Le tribunal de commerce de Boulogne-sur-Mer, par un jugement du 11 décembre 2025, a homologué le plan de redressement d’une société exploitant une boulangerie-pâtisserie. La procédure a été ouverte le 13 juin 2024, et le passif déclaré s’élève à 64 090,24 euros. La question de droit portait sur la conformité du plan aux conditions légales d’apurement du passif. La solution retient l’homologation du plan sur la base de l’accord unanime des créanciers.
L’homologation du plan repose sur la vérification des conditions de fond par le tribunal. Le jugement constate que “la procédure de redressement judiciaire, au visa de l’article L 631-1 du code de commerce, est destinée à permettre la poursuite de l’activité de l’entreprise, le maintien de l’emploi et l’apurement du passif” (Attendu que). Cette motivation inscrit la décision dans la finalité essentielle du redressement judiciaire. Le tribunal s’assure ainsi que le plan proposé sert les trois objectifs cumulatifs fixés par la loi.
La valeur de cette solution est de rappeler le rôle central du juge dans le contrôle de l’opportunité économique du plan. En évoquant le résultat bénéficiaire de 16 000 euros et l’avis favorable du ministère public, le tribunal valide la viabilité du projet. La portée de ce contrôle est de garantir que l’homologation ne soit pas automatique mais conditionnée à des perspectives sérieuses de rétablissement.
L’unanimité des créanciers constitue un élément déterminant pour l’adoption du plan de redressement. Le jugement relève que “le résultat de la consultation des créanciers est positif puisque l’unanimité des créanciers a accepté le plan” (Attendu que). Cette unanimité, bien que non exigée par la loi, simplifie la procédure et écarte tout risque de contestation.
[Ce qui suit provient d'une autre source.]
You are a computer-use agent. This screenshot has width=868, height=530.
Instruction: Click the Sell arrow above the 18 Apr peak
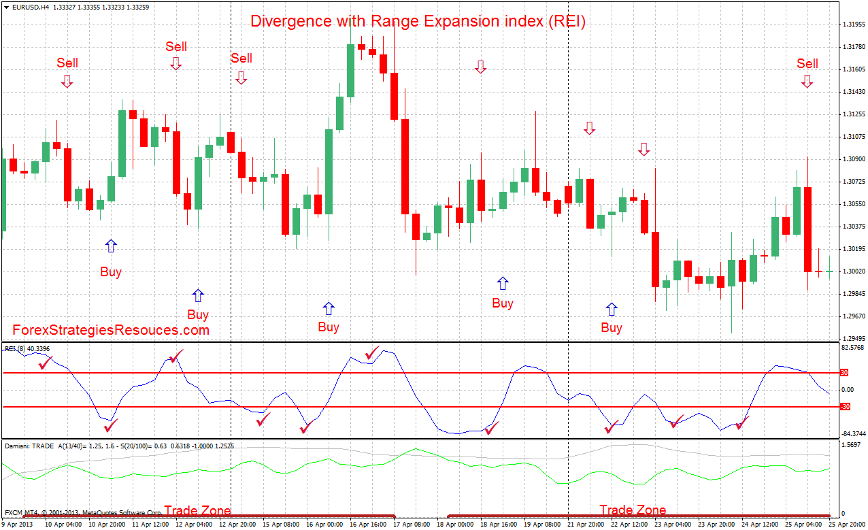tap(482, 67)
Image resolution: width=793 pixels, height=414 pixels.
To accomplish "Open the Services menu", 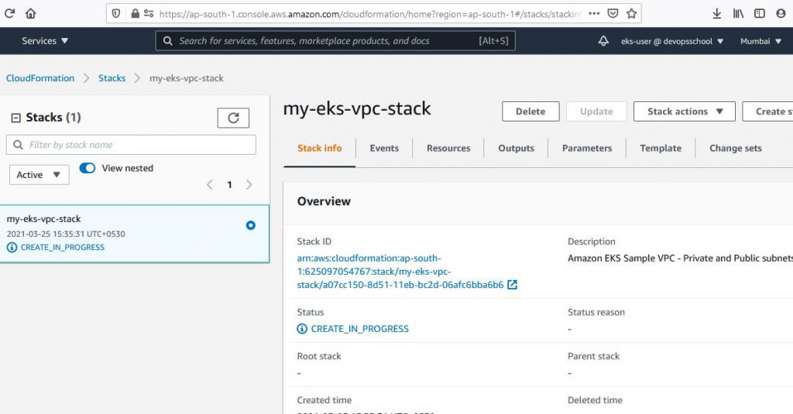I will coord(45,41).
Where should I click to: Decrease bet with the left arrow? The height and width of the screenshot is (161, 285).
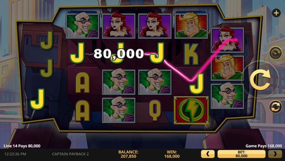point(208,154)
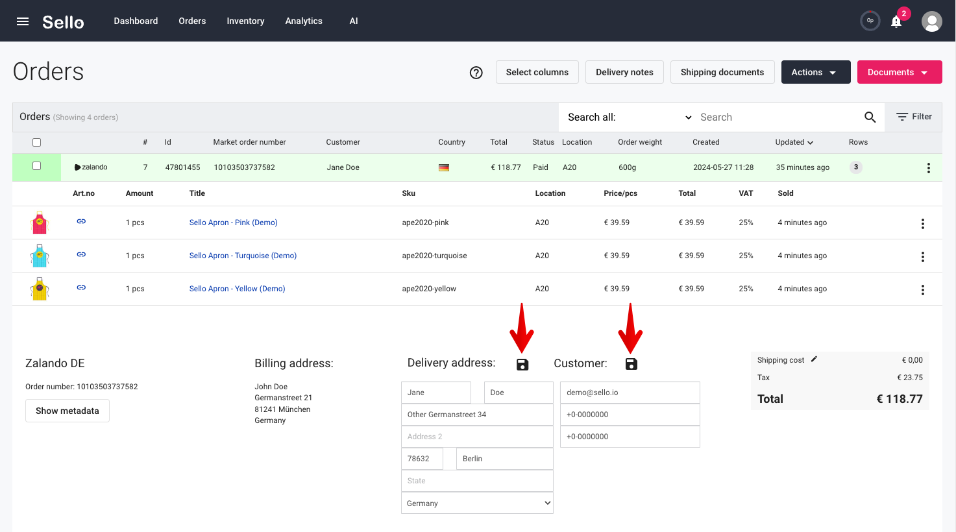Open Sello Apron - Turquoise (Demo) link
This screenshot has height=532, width=956.
point(243,256)
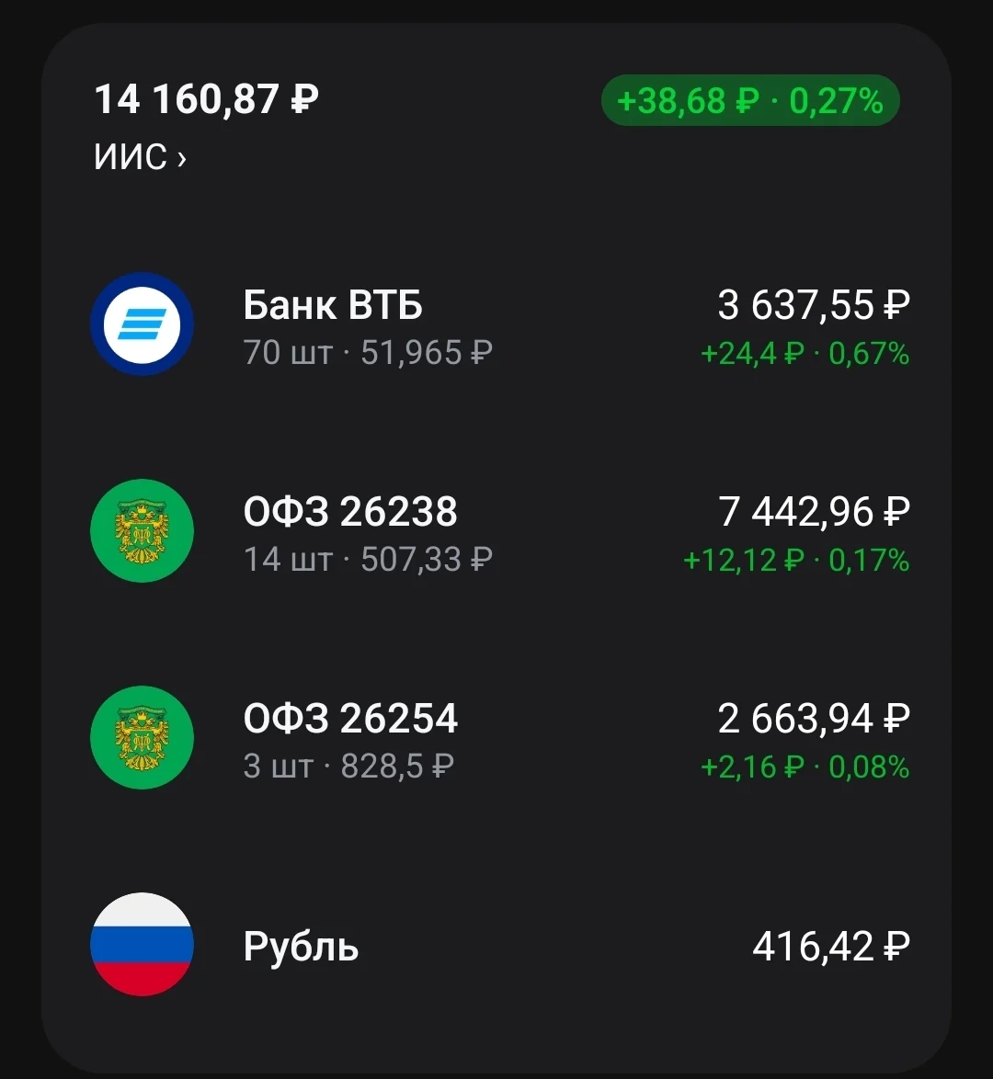Image resolution: width=993 pixels, height=1079 pixels.
Task: Tap the +38,68 ₽ · 0,27% gain badge
Action: (750, 100)
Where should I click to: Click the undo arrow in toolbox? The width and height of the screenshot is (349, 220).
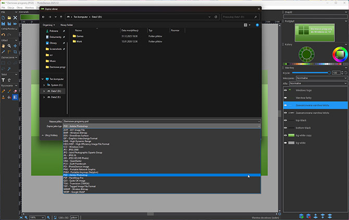3,35
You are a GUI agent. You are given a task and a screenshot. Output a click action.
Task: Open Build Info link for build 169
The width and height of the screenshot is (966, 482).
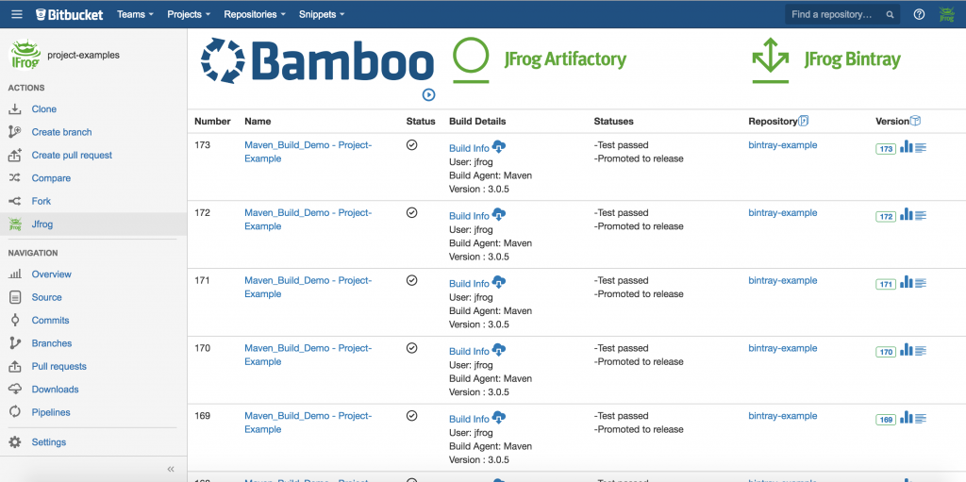469,419
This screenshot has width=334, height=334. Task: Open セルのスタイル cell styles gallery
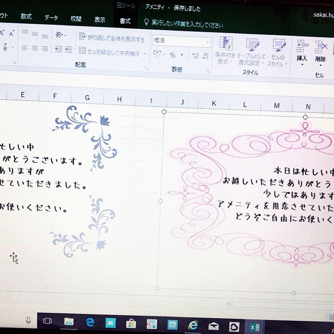pos(278,53)
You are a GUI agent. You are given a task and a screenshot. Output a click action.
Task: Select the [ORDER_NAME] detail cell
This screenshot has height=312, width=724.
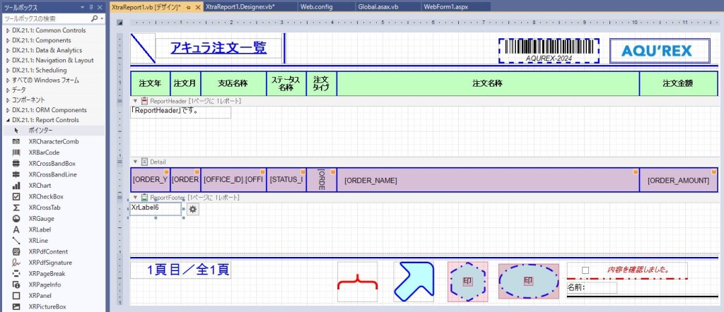pyautogui.click(x=488, y=180)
La valeur de cette unanimité est de renforcer la sécurité juridique du plan homologué en l’absence d’opposition. Le tribunal s’appuie sur cet accord pour écarter toute réserve et prononcer l’arrêté du plan. La portée pratique est considérable car elle évite au débiteur des négociations contentieuses et garantit un apurement du passif accepté par tous.
Le tribunal assortit le plan de garanties destinées à protéger les intérêts des créanciers sur la durée. Il ordonne notamment “l’inaliénabilité du fonds de commerce durant toute la durée du plan” (Attendu que). Cette mesure empêche le débiteur de se dessaisir de son principal actif sans autorisation judiciaire.
La valeur de cette garantie est de préserver le gage des créanciers pendant les dix années d’exécution du plan. Le tribunal impose également la transmission annuelle des bilans pour assurer un suivi comptable rigoureux. La portée de ces dispositions est de concilier la liberté d’exploitation du débiteur avec la sécurité des créanciers.
La nomination d’un commissaire à l’exécution du plan assure le contrôle effectif de son déroulement. Le jugement désigne la SELARL W R A – WIART C. & [M] [I] pour cette mission. Ce professionnel est chargé de recevoir les paiements mensuels et de répartir les dividendes annuellement.
La valeur de cette nomination est de garantir une exécution neutre et professionnelle des engagements du débiteur. Le commissaire fait office d’interface entre le tribunal, les créanciers et la société débitrice. La portée de son rôle est de prévenir tout défaut d’exécution en permettant une alerte rapide du juge-commissaire.